In its stark black and white, the ‘Fountain’ represents the struggle between opposing forces that exists in all matter. For Utamura the primary conflict is between East and West. In the West man tries to be the master of water, creating elaborate synthetic displays with its public monuments. In the East water always follows the natural flow. Utamura began by forcing her fountain of plaster upwards but gravity brought it down. Nature will continue to chip away at her defiant attempt to be absolute master and creator of ‘CONSTRUCT’.

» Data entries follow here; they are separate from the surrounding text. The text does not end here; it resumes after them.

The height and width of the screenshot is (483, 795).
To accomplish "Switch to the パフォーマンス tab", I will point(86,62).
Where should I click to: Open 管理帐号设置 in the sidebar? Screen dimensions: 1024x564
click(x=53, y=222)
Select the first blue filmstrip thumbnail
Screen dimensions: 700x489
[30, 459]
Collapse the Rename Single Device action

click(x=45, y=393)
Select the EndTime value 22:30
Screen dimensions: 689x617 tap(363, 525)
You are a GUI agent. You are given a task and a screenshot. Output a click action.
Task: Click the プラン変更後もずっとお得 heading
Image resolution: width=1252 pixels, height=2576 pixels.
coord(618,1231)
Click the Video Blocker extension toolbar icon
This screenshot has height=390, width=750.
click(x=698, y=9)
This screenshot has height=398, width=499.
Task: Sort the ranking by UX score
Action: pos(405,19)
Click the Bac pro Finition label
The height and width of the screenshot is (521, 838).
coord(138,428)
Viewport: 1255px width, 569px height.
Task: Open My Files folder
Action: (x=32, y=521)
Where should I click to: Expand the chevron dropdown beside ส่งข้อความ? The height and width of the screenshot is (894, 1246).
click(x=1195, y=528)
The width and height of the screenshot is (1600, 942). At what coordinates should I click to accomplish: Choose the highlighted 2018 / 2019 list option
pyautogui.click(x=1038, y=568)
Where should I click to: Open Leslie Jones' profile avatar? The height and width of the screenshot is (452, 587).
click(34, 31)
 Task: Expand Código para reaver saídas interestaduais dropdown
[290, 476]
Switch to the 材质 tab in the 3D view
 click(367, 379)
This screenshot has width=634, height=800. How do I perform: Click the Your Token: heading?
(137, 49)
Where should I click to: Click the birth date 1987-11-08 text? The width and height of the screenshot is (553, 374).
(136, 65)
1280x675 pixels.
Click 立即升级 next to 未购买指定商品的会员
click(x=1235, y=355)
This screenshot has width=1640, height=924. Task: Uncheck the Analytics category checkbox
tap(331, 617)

For Utamura the appeal of the WW Gallery’s Patio Projects was that ‘external force which is not in the gallery space’, the unpredictable ‘interventions’ of the environment. Exposing her work to the ‘enormous power of nature’ Utamura finds the collaboration with, and negotiation of these external forces exciting and stimulating. The ‘fight with light and weather’, the shifting equilibrium of constructing and deconstructing, is a thing of beauty.
In Utamura’s work the continual performance of unanswerable questions frequently brings humour into play. She is left hopelessly casting a wave or throwing red dust to the wind in video-records which have a strange twist of comedy about them.
Is there humour to be found in ‘CONSTRUCT: Fountain’ too? Hanae laughs, everything is approached with brightness. There is a ‘joke’ at play in the bathos of the viewer’s expectations. For all its ambition to be remembered as a landmark, the fountain is ‘fragile beneath its grandiosity.’ Utamura has shored her ‘CONSTRUCT’ against the anxiety of impermanence by bolstering its monumentality, but the wind can still pull it down.
The Patio Projects is also a collaboration with the public. The already growing oral history of local reactions to WW’s year-long outdoor art programme fostered a ‘sentimentality’ in Utamura towards her neighbourhood audience.
Inspired by her Japanese culture the ‘Fountain’ is in the tradition of a Shinto shrine, honouring the waterfall god. In Japan these shrines are often found at the side of the pavement, just as the WW Gallery patio is.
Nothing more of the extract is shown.